The Pharmally issue probably has been his greatest challenge, and it was the equivalent of Julius Ceasar’ crossing the Rubicon. He knew he was going to burn whatever portion of the bridge was left to go back to political correctness.

What was  it that  whetted his appetite ? Massive corruption  in a time of national disaster and, more importantly, big fish in government caught with hands in the cookie jar, and no less than the highest official of the republic who fit Machiavelli’s model perfectly. In other words, one who is more feared than loved, and the surveys indicated those vital statistics time and time again, ad nauseam.

Gordon’s report indicted his political nemesis and other government officials. There was not only corruption of humongous  proportion – P11 billion not snitched but plundered from public and, more seriously,  betrayal of public trust. It recommended that the full force of the law be applied, regardless of who they were, regardless of what the surveys said.

Gordon was epic  Don Quijote fighting the windmills of La Mancha.

The crime took place in a time and place of a great plague, the COVID pandemic and in a poor country like  the Philippines whose democratic way of life was under attack incessantly and systematically. Gordon’s report contained all that.

“There is a crime here that goes beyond denunciation; there is a  sorrow here that weeping cannot symbolize; there is a failure here that topples all our success,” John Steinback wrote in his Nobel Prize winning novel; “ The Grapes of Wrath. Was Gordon’s gripes his grapes?

Had  11 senators signed the report, the required number, it might have gone to the Senate plenary. Who knows what would have happened, even if one of the accused officials was allegedly promoted to the Office of the Ombudsman as next in command.  By the way, there was time when the audacious Rene Saguisag, once a senator and ex-future Supreme Court justice, warned not to shake the hands of the anti-graft body’s head.   Or risk losing fingers.

Alas and alack, Gordon was not only frustrated but flabbergasted.  Only nine senators signed the report.  The rest clammed up. Gordon did not hold  punches. They can’t do that. Whether they were in favor or not of the report, they were obligated, it was their duty to sign the report.  The president-elect’s

sister at least had an explanation:she didn’t understand why her brother’s predecessor was indicted in the report.

Of course.  A former dictator in the not-so-distant past was allowed to be buried in the sacred ground of the Libingan ng mga Bayani.  Of course. She didn’t understand Gordon’s report the way she probably didn’t understand why journalist Karen Davila was still in town while a Marcos has been elected president.  She didn’t understand Gordon and Davila’s reason: both love their country.

Gordon made it clear: the Senate is no longer the same institution when he first found it. There were the Magnificent 12 then  that kicked out the Americans from Clark, although a violent volcano instead of a vehement group of intrepid politicians actually did  it. It is now divided by two worlds, he said.  One world wants to ferret out the truth. The other isn’t, plain and simple, if it is now somehow covering the plunderers’ track. Now, the Senate has Mug 15. The  terrible tribe could increase.
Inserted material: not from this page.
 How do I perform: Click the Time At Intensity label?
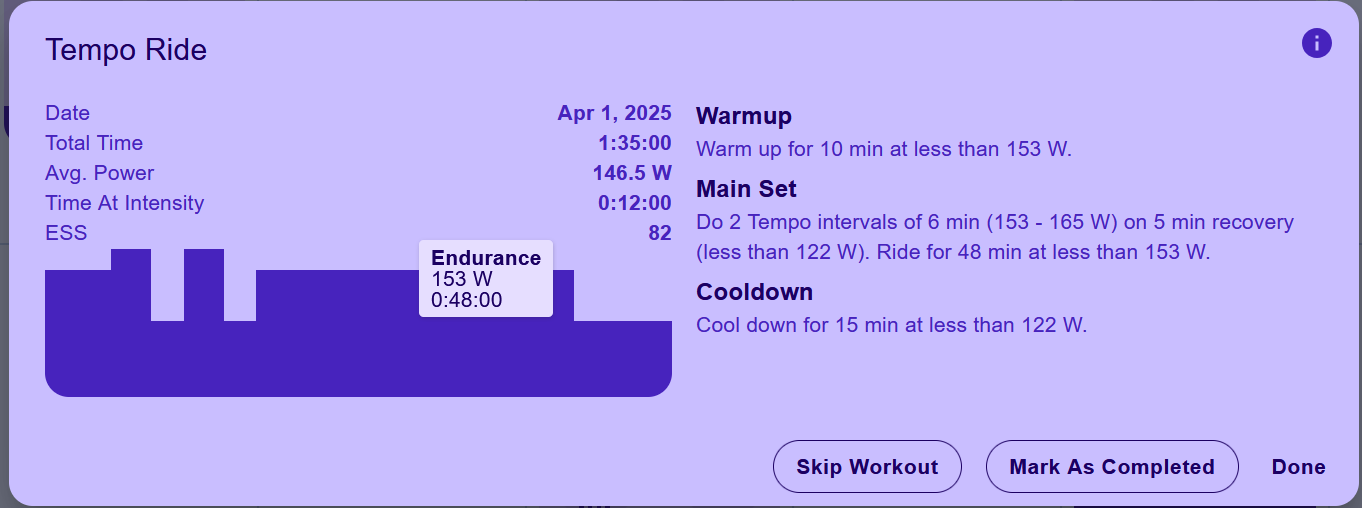pyautogui.click(x=125, y=203)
Suddenly, he is also out of job, for now. His political nemesis has made good his promise. He was like a strong wind in the political landscape that blew him out of the Senate. Gordon not only worked his butt on the Pharmally issue but also sided with his nemesis’ pain in the neck, Vice President Leni Robredo.  Both got their political dues in the woodshed, mercilessly.  Shylock succeeded in getting his pound of flesh.
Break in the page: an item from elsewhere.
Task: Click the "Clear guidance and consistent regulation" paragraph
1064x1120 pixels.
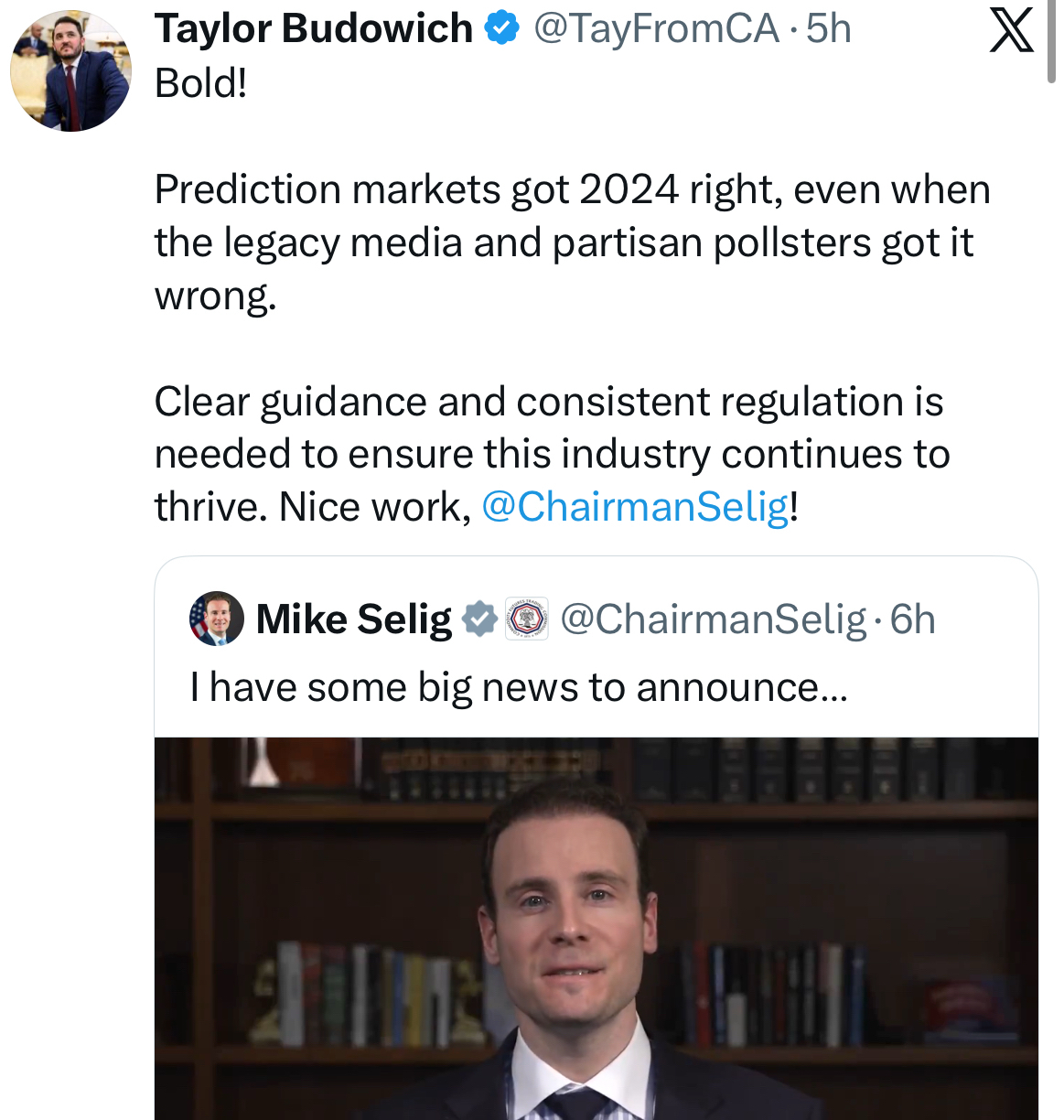Action: 552,454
At least two things are in Gordon’s mind today.  The first one is, politics has zero relation to morals, as much as manners have nothing to do with them.  The other one is, his Pharmally obra maestra  will probably become a Mona Lisa: it will lie and will die there.  Quid pro quo.  The exiting president has asked that the incoming one be supported, in accordance with the latter’s call for unity.

Eat your heart out, Dick.  The victors write history and, as a matter of consolacion, you may like your chances better. Like your country, good luck.